От такой наглости у лыцаря дыханье сперло.
- Тю, ты мой зайчик! Не умеешь колдовать?!- вкрадчиво поинтересовался Сенька.- А кто нечисть по всему свету расплодил? Поотпирайся мне, черная твоя душонка!
- От нечисти, как вы их называете, не открещиваюсь. Только магией-шмагией здесь и не пахло. Я, видите ли, поспешил с появлением на свет. Родись я  лет на 700 позже, считался бы гением. А с вами, с дремучими, прямая дорога на костер.
- Ты что мне заливаешь? Ишь, хитренький какой! Зоопарк мой, а всякие  чудеса-фокусы – извини-подвинься?! Нет, брат, шалишь. Не таких на чистую воду выводили!

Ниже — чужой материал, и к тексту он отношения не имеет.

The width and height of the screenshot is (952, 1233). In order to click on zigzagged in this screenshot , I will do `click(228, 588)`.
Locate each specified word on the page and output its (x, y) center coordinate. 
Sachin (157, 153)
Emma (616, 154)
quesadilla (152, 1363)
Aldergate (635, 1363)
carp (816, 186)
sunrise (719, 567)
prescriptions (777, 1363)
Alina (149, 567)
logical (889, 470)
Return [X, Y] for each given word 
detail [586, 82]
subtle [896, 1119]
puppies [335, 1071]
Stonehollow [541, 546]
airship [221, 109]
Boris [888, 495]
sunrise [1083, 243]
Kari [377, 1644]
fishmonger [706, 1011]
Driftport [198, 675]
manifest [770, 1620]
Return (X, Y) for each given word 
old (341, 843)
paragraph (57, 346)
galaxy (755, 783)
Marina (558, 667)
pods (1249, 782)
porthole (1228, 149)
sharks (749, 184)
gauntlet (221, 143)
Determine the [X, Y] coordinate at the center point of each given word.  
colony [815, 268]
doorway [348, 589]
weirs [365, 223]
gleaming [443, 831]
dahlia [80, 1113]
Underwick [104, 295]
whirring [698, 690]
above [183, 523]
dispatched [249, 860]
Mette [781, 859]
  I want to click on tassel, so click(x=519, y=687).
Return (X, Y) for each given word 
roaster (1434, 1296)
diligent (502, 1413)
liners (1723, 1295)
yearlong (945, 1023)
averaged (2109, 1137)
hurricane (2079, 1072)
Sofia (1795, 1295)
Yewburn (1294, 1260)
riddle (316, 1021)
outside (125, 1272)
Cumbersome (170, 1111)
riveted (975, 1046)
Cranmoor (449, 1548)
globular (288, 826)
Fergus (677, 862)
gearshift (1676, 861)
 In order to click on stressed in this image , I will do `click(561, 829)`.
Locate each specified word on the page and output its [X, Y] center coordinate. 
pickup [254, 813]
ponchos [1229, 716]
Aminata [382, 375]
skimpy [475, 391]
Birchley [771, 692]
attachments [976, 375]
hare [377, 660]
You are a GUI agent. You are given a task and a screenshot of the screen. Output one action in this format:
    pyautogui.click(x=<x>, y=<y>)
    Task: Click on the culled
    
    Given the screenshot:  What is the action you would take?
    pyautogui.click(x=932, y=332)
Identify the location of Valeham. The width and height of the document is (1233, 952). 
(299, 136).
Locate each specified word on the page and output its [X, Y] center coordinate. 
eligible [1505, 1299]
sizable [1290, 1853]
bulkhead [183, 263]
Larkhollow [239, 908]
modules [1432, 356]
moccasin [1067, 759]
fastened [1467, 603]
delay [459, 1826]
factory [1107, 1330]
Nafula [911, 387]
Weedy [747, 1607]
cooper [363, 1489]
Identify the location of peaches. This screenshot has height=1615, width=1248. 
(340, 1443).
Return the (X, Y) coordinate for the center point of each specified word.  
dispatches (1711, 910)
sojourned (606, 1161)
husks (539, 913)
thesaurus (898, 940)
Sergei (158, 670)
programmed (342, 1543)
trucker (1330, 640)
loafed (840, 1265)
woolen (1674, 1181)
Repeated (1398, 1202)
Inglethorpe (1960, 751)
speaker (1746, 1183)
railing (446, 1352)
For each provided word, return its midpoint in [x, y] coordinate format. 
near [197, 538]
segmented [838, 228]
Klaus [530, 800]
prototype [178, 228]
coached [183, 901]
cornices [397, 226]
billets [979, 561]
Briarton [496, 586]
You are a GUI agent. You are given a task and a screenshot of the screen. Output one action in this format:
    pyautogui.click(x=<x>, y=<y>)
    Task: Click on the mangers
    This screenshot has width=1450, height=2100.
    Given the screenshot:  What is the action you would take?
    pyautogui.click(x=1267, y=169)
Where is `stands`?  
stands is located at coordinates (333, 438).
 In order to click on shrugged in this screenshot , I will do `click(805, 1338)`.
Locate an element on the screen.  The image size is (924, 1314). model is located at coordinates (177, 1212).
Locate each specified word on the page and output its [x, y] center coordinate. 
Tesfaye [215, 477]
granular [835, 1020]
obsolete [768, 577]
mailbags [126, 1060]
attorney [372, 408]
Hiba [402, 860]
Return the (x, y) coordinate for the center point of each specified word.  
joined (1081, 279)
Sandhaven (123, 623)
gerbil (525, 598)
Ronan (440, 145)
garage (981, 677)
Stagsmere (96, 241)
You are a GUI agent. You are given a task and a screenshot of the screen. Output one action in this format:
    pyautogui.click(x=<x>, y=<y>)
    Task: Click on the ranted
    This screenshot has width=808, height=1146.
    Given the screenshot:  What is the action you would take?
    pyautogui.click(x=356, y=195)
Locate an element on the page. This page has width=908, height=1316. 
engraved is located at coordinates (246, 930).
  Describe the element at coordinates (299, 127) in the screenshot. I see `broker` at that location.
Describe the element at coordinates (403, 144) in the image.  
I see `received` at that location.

Алексашка скуксился, поняв, что наскоком доказать свою правоту не удастся.
- О! Придумал! У меня же лаборатория есть. Можно провести простейший опыт, на котором вы будете присутствовать, потом съездим в инкубатор и понаблюдаем за малышами.
Алексашка с детства страдал от своеобразной логики и веры в добро и просвещение, за что бывал неоднократно бит. Случались с корифеем науки и провалы памяти, как в этот раз. Иначе чем можно объяснить его живейшее желание показать Сеньке инкубатор и продемонстрировать свою работу?
Еще в своем родном городе обвиненный в колдовстве и ереси Алексашка уже доказывал таким макаром свою невиновность.